La noche del domingo en Maracaná, fue toda saudade, honor al fado portugués del que desciende en parte el pueblo brasileño. Un poema escrito especialmente para esta fecha, profundizaba en eso que podemos equiparar a melancolía, aun a sabiendas de que quedaremos cortos. “No tengo saudade de lo que viví, porque todo continúa aquí. En la superficie de la piel, que en mi siente, el viento del pasado en el presente.
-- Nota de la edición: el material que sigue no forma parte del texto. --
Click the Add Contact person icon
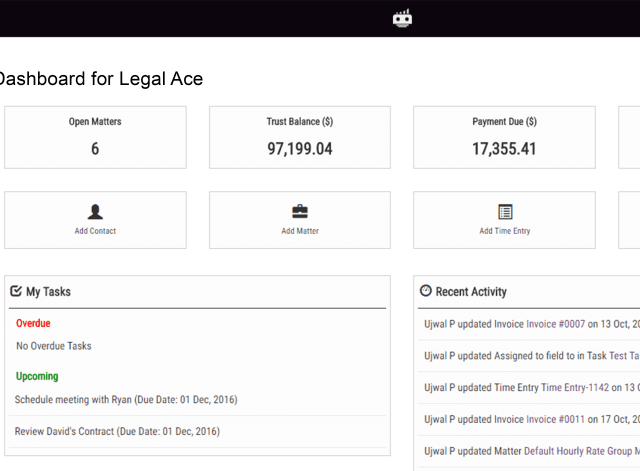The image size is (640, 471). click(95, 212)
No tengo saudade de lo que viví (vi, oí, soñé, sentí), porque ya se convirtió en lo que soy”.
Los videos con imágenes de algunos de los momentos cumbre de estos Olímpicos, los miedos a lo que viene, la asimilación de lo que concluyó, el retomar aspectos de la inauguración (la reforestación, por ejemplo) dimensionando con dificultad que apenas transcurrieron 16 días que en nuestro recuerdo equivalen a varios más.
Y llegó Tokio gritando de entrada gracias o arigato: por la confianza de ser elegida como sede, por el apoyo recibido unos años atrás, con el devastador terremoto y consiguiente tsunami que golpeó a la planta de Fukushima.
Una vez que efectuó un deslumbrante despliegue de lo que es y cómo es, con imágenes de esa inigualable capital, con su tecnología que promete impresionarnos en 2020, con la intervención de figuras de la cultura popular (Doraemon, Oliver Atom, Hello Kity, Pac-man), con el sentido del humor al convertir al Primer Ministro Shinzo Abe en Súper Mario, entonces Tokio se apegó a esa palabra: omotenashi, cuya traducción a botepronto es “hospitalidad”, pero que va muchísimo más allá: hacer sentir bien a quien te visita, generar las condiciones para que el prójimo esté a gusto, abrirse al otro sin esperar nada a cambio. Eso nos permite entender por qué en Japón es común que quien te atiende se ponga de rodillas, que se envuelvan tan cuidadosamente todas las compras que hacemos, que se haga de cada encuentro una ceremonia, que se nos obsequie te en el trámite de apariencia más pronta e irrelevante, que se grite coralmente irasshaimase (¡bienvenido!) cada que ingresamos a un restaurante, que si pedimos indicaciones por la calla a quien no habla nuestro idioma, se ofrezca a llevarnos del brazo al destino. Omotenashi, que esconde otra palabra japonesa sin traducción que es kokoro, respecto a la cual José Juan Tablada, citado por Octavio Paz, decía: “kokoro es más, es el corazón y la mente, la sensación y el pensamiento y las mismas entrañas, como si a los japoneses no les bastase sentir con sólo el corazón”.
De la saudade al omotenashi, cambiamos de página: dos culturas opuestas, dos concepciones radicalmente diferentes y dos palabras intraducibles; intraducibles como los sentimientos que rodean al mundo cuando unos Olímpicos terminan y se ha abierto formalmente una nueva olimpiada.